During the same week as the oral arguments were heard, other signs of this political, social, and cultural power grab were evident in another part of the country. The University of Michigan’s Women’s Studies Department and the Institute for Research on Women and Gender are sponsoring a spring exhibit entitled “4,000 Years of Choice: A Graphic Guide to Reproductive Justice.” Among messages the exhibit imparts to visiting students is that the act of aborting a child is “a life-sustaining act.” Or to put it another way, the expectant mother who kills her child is enhancing and sustaining her own life, even if that goal costs another’s life in the process.
This twisted perspective represents reinvented reality.
It would seem that the world has gone mad. And still the list of horrors grows. For instance, we read that in Great Britain bodies of aborted babies are burned with the trash to heat modern hospitals.
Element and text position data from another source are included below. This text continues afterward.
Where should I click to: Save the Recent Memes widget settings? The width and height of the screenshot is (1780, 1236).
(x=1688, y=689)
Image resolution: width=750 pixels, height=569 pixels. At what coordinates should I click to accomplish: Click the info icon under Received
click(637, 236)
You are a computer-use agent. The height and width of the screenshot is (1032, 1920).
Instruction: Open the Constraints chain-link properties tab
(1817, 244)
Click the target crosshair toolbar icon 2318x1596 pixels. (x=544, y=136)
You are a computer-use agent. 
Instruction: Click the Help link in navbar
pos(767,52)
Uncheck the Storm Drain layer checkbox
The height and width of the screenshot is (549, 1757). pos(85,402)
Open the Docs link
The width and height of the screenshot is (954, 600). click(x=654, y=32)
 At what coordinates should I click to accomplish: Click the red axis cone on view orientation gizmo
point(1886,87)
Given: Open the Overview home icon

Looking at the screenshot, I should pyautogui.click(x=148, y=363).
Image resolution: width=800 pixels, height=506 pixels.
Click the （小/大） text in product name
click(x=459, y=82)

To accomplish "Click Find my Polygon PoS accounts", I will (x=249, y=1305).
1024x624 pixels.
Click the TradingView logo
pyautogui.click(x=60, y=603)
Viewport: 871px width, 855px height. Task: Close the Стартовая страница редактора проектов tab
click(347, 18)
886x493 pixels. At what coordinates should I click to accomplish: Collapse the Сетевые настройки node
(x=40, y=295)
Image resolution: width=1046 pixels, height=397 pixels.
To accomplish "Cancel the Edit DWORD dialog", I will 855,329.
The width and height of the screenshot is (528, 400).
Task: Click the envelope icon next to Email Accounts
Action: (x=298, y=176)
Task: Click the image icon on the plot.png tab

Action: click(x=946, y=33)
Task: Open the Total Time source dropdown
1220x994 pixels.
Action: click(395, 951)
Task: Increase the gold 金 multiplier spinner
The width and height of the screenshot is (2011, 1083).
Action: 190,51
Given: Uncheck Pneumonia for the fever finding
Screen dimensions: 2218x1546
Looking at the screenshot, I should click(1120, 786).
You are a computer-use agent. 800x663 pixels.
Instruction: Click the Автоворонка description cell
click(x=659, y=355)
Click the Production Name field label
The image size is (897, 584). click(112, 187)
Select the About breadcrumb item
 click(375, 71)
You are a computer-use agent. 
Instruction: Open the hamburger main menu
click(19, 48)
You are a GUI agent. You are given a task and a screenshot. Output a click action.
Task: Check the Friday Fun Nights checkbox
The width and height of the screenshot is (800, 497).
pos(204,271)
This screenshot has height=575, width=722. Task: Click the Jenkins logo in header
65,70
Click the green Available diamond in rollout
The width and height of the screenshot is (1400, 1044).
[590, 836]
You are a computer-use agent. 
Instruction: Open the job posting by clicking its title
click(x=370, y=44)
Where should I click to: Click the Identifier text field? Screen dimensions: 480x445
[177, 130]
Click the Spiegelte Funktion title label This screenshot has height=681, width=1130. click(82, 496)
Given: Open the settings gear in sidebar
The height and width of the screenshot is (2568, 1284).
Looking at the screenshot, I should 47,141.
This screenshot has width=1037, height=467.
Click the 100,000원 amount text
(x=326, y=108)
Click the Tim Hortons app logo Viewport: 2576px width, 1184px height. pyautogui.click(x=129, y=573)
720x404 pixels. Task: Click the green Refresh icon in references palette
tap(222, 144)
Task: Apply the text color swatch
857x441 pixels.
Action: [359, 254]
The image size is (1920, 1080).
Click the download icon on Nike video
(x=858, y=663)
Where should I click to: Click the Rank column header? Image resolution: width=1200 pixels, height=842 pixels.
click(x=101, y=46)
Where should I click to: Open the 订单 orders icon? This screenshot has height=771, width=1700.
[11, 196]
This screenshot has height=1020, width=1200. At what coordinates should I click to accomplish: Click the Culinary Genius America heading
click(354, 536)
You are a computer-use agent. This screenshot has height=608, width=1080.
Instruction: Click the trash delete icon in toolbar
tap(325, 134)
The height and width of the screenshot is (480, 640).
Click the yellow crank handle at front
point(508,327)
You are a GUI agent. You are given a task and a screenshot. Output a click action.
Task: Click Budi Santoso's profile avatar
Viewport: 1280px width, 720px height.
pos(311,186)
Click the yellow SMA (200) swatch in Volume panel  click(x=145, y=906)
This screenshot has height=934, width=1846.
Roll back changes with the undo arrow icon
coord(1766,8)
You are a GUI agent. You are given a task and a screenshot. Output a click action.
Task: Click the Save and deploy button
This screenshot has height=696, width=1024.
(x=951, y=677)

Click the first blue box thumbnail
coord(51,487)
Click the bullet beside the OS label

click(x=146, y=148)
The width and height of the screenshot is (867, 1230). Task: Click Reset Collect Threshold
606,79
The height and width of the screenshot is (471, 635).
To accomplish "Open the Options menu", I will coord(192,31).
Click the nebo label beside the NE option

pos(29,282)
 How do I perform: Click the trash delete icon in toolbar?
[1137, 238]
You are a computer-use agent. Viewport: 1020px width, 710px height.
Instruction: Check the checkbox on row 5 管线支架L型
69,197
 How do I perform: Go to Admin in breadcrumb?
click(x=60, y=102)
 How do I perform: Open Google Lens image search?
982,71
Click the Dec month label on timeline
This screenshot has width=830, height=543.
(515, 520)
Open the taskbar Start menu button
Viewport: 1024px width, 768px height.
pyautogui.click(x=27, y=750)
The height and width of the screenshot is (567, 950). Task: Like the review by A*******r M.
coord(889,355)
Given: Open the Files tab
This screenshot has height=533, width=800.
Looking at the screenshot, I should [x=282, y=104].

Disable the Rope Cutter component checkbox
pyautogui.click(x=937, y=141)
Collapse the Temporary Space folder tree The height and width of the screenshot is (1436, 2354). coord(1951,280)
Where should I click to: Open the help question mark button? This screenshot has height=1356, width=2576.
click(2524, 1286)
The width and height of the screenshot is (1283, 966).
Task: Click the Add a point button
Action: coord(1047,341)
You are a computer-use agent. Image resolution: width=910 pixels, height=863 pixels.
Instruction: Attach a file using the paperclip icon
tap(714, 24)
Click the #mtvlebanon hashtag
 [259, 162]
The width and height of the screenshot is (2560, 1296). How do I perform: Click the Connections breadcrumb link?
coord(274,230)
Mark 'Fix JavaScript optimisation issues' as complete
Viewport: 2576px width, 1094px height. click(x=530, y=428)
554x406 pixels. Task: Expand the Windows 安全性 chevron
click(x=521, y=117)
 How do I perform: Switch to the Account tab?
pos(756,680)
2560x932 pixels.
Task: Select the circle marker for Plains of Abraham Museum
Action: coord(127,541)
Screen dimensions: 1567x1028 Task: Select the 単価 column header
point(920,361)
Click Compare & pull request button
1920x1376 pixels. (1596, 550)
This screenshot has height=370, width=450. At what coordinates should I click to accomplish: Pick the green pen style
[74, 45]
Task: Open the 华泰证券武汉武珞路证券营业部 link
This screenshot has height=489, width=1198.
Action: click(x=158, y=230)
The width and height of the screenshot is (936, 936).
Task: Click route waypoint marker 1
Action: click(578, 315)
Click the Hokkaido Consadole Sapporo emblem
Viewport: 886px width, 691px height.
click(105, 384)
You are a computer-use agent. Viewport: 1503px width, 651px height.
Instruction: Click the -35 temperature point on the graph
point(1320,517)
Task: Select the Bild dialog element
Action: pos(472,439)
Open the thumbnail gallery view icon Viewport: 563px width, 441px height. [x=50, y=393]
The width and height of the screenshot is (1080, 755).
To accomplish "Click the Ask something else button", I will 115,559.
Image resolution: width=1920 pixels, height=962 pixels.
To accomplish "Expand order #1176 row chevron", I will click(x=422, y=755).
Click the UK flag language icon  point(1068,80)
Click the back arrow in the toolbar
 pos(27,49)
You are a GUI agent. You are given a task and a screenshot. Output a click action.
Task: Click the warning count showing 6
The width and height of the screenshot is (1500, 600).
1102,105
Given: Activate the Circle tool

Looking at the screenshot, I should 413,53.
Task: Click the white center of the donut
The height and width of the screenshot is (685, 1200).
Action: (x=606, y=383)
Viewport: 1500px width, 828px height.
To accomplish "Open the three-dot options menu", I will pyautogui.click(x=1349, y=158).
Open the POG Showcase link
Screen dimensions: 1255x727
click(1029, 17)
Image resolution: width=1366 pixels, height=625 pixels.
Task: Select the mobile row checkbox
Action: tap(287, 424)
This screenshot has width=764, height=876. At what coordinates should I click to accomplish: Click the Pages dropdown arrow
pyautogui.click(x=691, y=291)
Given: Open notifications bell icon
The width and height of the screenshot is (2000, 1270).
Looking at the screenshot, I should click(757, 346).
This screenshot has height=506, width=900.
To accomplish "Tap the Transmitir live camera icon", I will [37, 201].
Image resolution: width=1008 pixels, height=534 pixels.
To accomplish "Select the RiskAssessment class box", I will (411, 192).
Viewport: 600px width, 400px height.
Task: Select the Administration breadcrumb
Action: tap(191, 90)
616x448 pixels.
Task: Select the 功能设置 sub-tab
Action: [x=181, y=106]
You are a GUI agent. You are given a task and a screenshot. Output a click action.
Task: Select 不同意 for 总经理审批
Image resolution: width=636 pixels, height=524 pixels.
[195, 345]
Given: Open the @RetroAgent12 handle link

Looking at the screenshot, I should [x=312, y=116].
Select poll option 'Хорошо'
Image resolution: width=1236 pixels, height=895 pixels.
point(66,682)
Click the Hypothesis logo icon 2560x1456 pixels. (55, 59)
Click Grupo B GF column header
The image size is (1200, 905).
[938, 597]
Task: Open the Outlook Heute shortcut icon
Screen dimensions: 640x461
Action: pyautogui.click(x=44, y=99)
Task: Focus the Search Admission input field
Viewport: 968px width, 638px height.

And in America Planned Parenthood is poised to call abortion “miscarriage management” if and when abortion itself is ever outlawed.
But in the midst of the carnage we can be buoyed by understanding the power of the human will to choose that which is rational and true rather than that which is self-serving and deceitful. Dr. Mirus puts it this way:
The will darkens the intellect by ordering it to cease its independent explorations in order to serve what the will desires. This is not something that we can expect to counteract naturally; it is in fact the mechanism which human nature uses to refuse cooperation with grace. Yet paradoxically the pandemic loss of the recognition of reason, and even of nature itself, must be remedied by grace. And so, in the midst of growing suffering and sacrifice for Catholics, it is not only arguments and creativity that we need, but prayer.
The use of political power to deconstruct Christianity does have an antidote. Let us use it.